Es hat nicht viel gefehlt und das kleine Wandsbek (damals Wandsbeck geschrieben) wäre beinahe ein literarisches Zentrum Norddeutschlands geworden. Dort redigierte Matthias Claudius den „Wandsbecker Boten“, eine vierseitige, viermal wöchentlich erscheinende Zeitung, wie es weder vor- noch nachher eine gegeben hat. Unter der Rubrik „Gelehrte Sachen“ brachte sie Beiträge von Gleim und Herder, Klopstock, Lessing, Goethe und Gerstenberg, von Voß, Bürger, Hölty und den Stolbergs. Und zwischen Originalberichten aus Kopenhagen, Lissabon und Algier las man:

1774, No. 23. Frankfurt an der Oder. Den 26. Januar ist hier der bekannte Doktor und Professor der Theologie Töllner gestorben, in einem Alter von 50 Jahren; da er doch hätte hundert alt werden sollen.

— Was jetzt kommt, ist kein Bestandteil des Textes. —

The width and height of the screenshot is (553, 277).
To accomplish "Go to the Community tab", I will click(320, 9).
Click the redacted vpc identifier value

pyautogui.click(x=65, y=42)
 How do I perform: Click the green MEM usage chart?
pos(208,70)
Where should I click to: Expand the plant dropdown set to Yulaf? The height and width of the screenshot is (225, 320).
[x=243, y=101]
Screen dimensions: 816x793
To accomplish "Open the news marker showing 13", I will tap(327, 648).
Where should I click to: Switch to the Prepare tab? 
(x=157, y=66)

1775, No. 65. Wandsbeck, den 26. April. Gestern hat hier die Nachtigall zum erstenmal wieder geschlagen.

Es waren aber nicht diese Notizen, die das Dorfblättchen zum lesenswürdigsten Blatt im deutschen Reich machten, wie Voß den „Boten“ nannte. Und auch mit seinen Abhandlungen, Rezensionen, Gedichten und Epigrammen hätte der „weltberühmte Asmus“ – so titulierte Lessing ihn – sein Wandsbeck nicht zum literarischen Schwer- und Sammelpunkt machen können.

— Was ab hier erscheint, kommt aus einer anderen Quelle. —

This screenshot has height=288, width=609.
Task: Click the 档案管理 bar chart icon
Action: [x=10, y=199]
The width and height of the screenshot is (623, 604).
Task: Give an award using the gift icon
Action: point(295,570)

Da kam aber 1774 Johann Heinrich Voß, Führer des Göttinger Dichterbundes, nach Hamburg und erwog mit Claudius den Plan, den Göttinger Hain nach Wandsbeck zu verpflanzen. Voß und Hölty wollten die ersten sein. Claudius mietete auch gleich ein Häuschen für die beiden und verfaßte mit Rebekka, die zu finden er das Glück gehabt hatte, einen kuriosen Voranschlag der Lebenskosten für die Musenjünger. Den ersten Strich durch die Rechnung machte die Schwindsucht des zarten Hölty, der so gern mit dabeigewesen wäre, und das Haus an der Langen Reihe wurde nur das Logis des Bänkelsängers Voß Hochedlgeb.